Provider Fallback Pattern¶
Try multiple providers in sequence:
from lionagi import Branch, iModel
configs = [
{"provider": "openai", "model": "gpt-4.1-mini"},
{"provider": "anthropic", "model": "claude-sonnet-4-20250514"},
]
async def resilient_call(prompt: str) -> str:
for i, config in enumerate(configs):
try:
branch = Branch(chat_model=iModel(**config))
return await branch.communicate(prompt)
except Exception as e:
if i == len(configs) - 1:
raise
print(f"Provider {config['provider']} failed: {e}, trying next")
Structured Output Validation¶
branch.operate() and branch.parse() have built-in retry logic for structured output parsing. When the LLM returns malformed JSON, lionagi retries the parse (not the API call) using fuzzy matching:
from pydantic import BaseModel
class Analysis(BaseModel):
sentiment: str
confidence: float
key_points: list[str]
result = await branch.operate(
instruction="Analyze this review",
response_format=Analysis,
handle_validation="return_value", # Return best-effort on failure
# Other options: "raise" (raise on failure), "return_none"
)
The handle_validation parameter controls behavior when parsing fails after all retries:
"raise"-- raise an exception."return_value"-- return whatever was parsed (may be partial)."return_none"-- returnNone.

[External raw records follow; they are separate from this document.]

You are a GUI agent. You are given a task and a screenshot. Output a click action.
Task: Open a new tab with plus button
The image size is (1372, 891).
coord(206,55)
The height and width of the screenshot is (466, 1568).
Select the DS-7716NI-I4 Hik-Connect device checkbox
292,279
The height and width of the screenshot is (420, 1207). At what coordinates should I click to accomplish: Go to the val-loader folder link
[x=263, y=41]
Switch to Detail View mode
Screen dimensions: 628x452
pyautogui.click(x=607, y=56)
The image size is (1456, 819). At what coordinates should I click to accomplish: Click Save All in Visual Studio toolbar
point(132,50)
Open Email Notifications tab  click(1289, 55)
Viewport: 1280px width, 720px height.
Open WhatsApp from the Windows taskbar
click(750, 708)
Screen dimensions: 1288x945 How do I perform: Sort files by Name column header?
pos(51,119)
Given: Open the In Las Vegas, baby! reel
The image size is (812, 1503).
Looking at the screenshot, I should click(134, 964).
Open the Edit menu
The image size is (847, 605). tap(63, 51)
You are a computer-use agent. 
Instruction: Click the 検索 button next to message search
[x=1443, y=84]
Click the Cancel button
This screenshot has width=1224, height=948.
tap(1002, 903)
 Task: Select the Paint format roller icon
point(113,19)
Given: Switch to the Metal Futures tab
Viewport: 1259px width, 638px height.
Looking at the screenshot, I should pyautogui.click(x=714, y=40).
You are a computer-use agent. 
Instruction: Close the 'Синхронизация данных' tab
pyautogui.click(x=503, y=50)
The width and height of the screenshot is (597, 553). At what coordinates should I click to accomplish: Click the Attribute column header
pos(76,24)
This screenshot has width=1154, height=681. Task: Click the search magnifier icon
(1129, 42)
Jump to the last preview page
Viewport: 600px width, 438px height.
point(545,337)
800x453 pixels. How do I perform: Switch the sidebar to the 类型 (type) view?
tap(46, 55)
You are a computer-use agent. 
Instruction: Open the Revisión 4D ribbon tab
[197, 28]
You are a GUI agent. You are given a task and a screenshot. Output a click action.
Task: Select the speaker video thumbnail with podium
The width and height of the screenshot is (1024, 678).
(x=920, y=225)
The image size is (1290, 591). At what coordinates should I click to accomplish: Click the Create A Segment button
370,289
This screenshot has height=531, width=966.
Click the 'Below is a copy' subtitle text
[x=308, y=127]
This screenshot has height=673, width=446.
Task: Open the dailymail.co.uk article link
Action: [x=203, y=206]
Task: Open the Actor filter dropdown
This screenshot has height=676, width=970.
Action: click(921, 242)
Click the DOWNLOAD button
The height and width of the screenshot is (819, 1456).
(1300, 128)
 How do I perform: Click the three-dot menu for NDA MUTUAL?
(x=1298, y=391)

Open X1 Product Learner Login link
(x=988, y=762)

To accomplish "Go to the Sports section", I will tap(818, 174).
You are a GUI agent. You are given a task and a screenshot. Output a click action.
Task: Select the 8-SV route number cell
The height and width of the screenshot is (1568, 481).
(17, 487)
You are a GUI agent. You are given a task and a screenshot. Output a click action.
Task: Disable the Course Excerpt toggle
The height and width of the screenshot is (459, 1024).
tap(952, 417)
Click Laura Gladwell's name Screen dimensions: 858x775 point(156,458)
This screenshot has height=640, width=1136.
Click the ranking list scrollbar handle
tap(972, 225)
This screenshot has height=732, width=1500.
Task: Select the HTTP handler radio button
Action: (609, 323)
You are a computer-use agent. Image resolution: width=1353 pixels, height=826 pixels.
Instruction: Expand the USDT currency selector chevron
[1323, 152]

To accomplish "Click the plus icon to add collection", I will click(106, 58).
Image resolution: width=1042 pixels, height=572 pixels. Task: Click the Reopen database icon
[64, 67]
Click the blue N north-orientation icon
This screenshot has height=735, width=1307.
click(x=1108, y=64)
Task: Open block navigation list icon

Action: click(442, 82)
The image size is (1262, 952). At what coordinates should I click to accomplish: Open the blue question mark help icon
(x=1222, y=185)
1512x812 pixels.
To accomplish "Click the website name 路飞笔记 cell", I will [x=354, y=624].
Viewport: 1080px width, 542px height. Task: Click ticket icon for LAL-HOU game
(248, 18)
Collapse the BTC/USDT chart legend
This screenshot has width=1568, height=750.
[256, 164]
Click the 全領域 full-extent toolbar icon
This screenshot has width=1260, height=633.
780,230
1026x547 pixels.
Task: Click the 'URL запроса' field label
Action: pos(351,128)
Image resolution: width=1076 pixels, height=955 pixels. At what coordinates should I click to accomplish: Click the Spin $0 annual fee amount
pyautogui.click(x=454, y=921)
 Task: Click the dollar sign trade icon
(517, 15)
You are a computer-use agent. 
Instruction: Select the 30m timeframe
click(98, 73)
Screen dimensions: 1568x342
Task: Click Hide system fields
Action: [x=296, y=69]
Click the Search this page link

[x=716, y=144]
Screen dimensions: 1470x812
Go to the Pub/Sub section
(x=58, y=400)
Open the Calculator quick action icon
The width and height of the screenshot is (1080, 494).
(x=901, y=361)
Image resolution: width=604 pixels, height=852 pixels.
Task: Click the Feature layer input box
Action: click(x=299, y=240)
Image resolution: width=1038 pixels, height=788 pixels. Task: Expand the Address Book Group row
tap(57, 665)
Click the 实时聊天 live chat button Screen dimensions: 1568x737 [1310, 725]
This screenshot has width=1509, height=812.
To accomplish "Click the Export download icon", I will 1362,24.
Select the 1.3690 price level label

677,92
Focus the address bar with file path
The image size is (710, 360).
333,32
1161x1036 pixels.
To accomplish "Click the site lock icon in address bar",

gather with return_exceptions¶
For batch operations where partial failure is acceptable:
from lionagi.ln.concurrency import gather
results = await gather(
branch.communicate("Task 1"),
branch.communicate("Task 2"),
branch.communicate("Task 3"),
return_exceptions=True,
)
successes = [r for r in results if not isinstance(r, BaseException)]
failures = [r for r in results if isinstance(r, BaseException)]
print(f"{len(successes)} succeeded, {len(failures)} failed")
Guidelines¶
- Let iModel's built-in rate limiting handle API throttling -- do not add manual
sleep()calls. - Use
CircuitBreakerfor endpoints that may go down entirely, not for transient rate limit errors (rate limiting handles those). - Use
handle_validation="return_value"inoperate()for best-effort structured output rather than failing the entire pipeline. - In flows, use
verbose=Trueto diagnose which operations failed and why, then add targeted error handling. - Prefer
gather(return_exceptions=True)over try/except loops for batch operations.